WHAT YOU NEED TO DO: Below are records; give the number of their lines that hold the word "computer", and write nothing more.

DATA SECTION:
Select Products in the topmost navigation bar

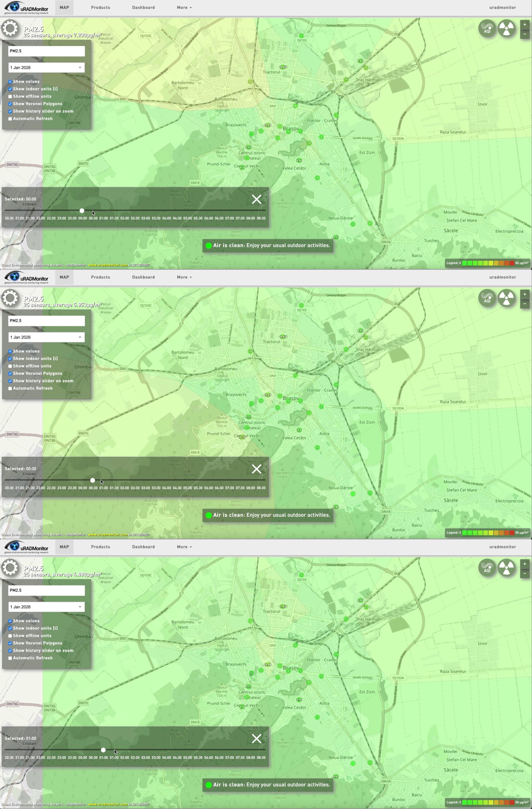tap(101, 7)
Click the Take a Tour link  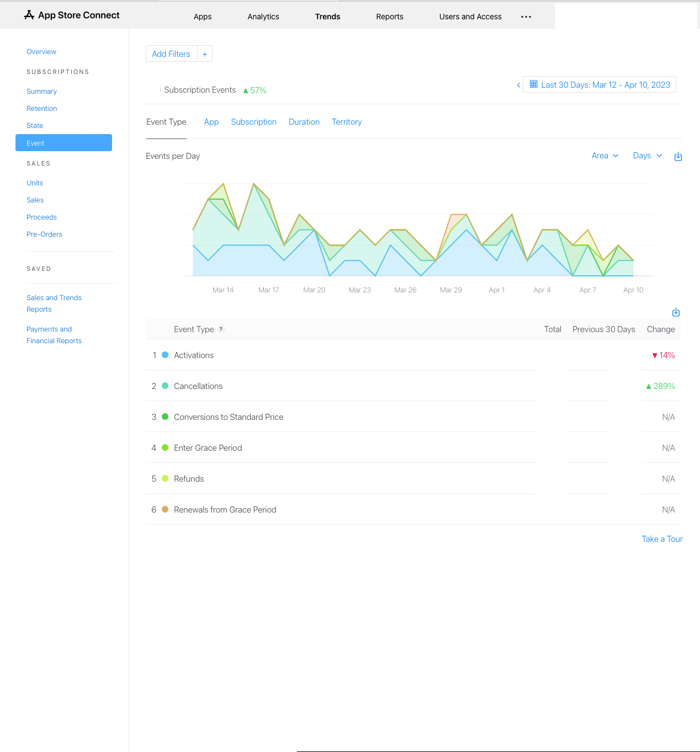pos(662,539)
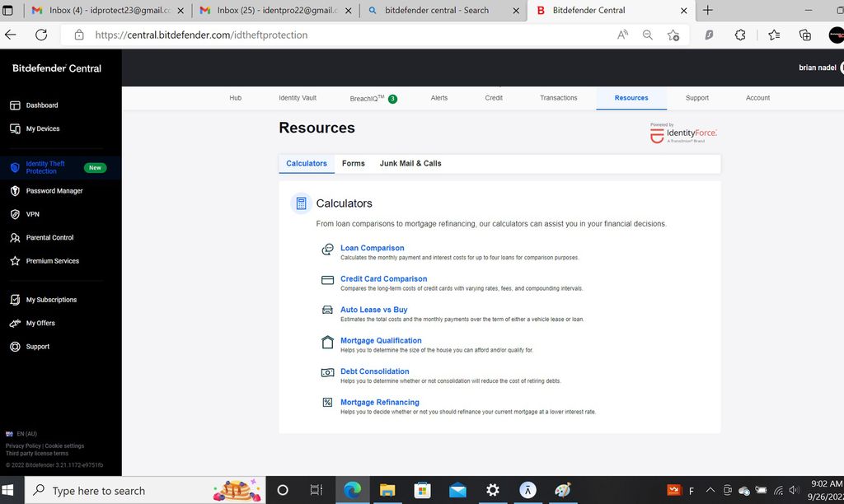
---
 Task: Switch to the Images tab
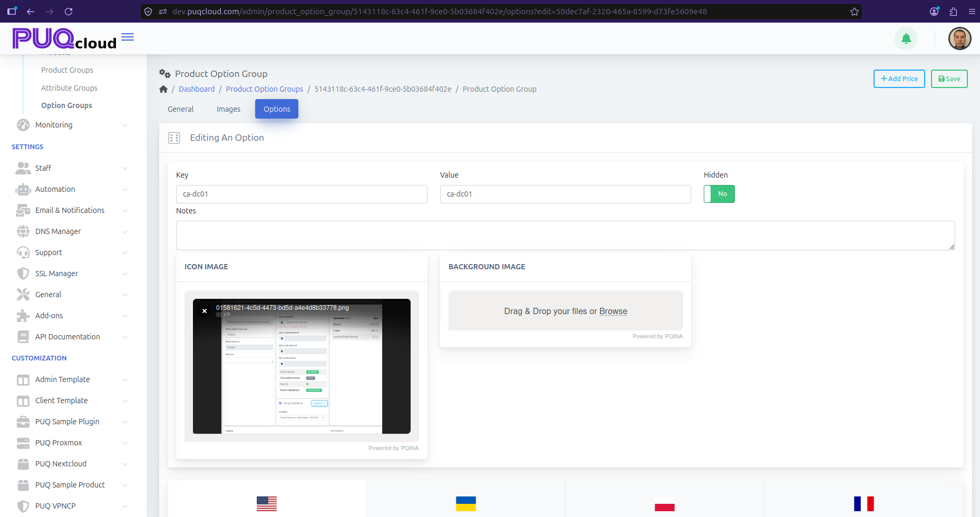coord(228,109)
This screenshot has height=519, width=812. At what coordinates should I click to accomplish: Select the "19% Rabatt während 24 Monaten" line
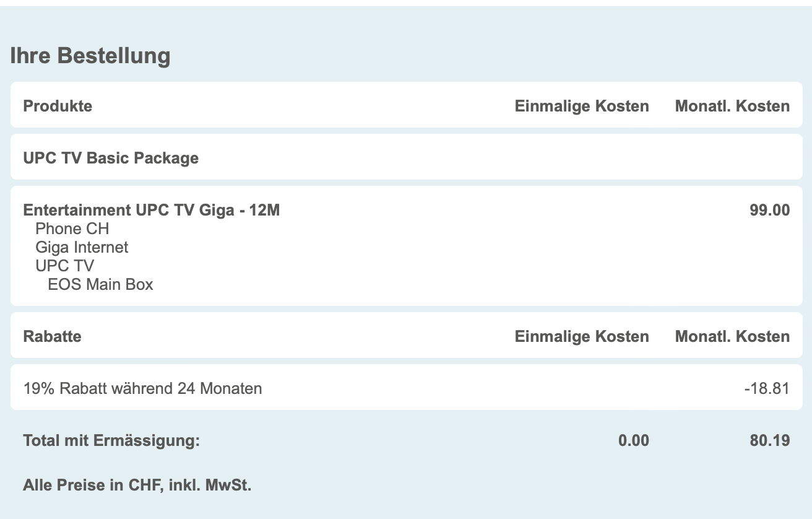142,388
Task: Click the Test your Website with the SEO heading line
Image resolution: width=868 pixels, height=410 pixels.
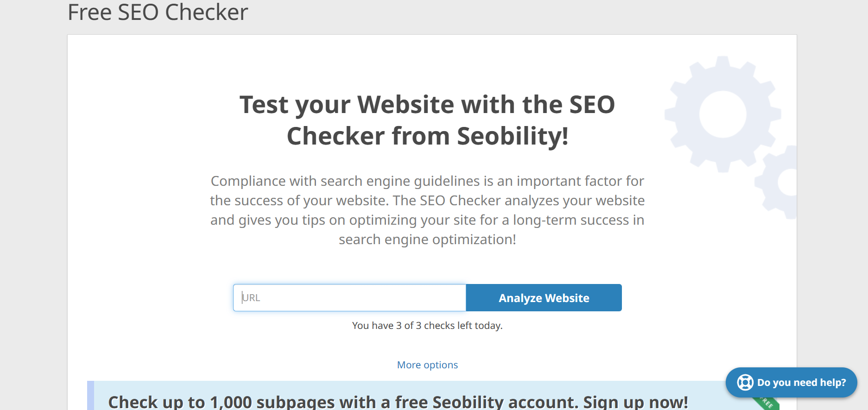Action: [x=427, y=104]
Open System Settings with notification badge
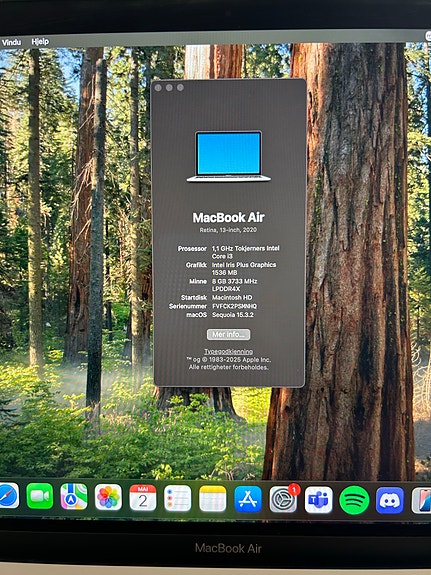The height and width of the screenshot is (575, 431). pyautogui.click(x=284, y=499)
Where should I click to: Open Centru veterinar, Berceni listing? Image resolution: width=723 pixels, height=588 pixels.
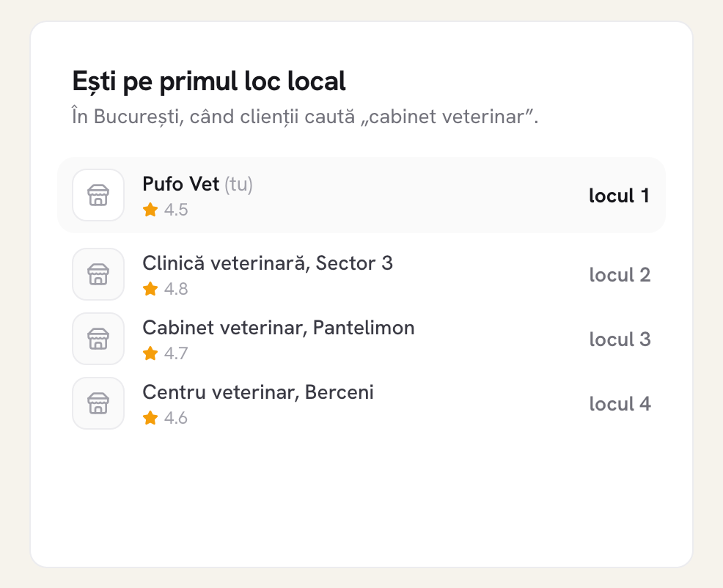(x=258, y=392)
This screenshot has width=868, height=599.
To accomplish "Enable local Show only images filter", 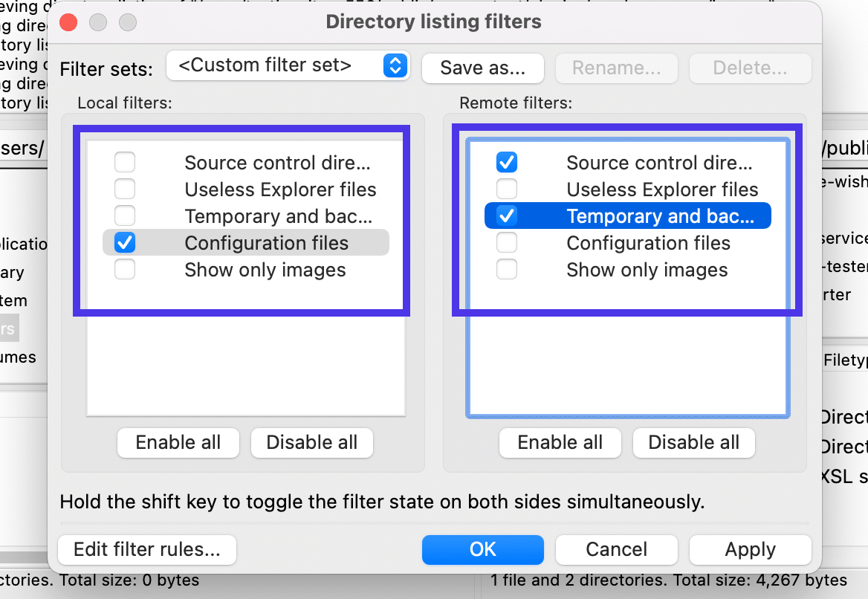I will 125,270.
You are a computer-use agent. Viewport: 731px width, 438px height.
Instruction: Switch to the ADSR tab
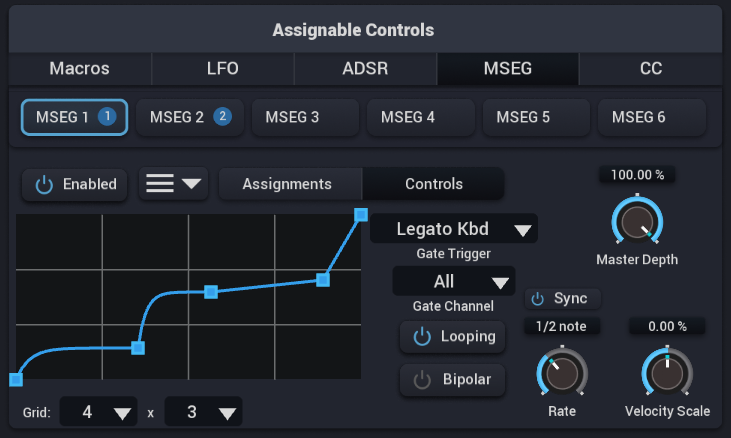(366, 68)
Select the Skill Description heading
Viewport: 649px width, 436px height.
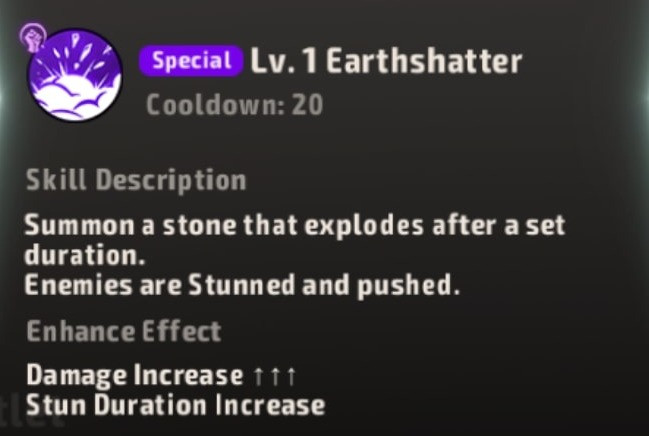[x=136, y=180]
---
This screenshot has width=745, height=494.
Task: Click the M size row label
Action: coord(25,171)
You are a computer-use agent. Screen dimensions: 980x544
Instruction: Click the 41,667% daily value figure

ANSWER BOX: 2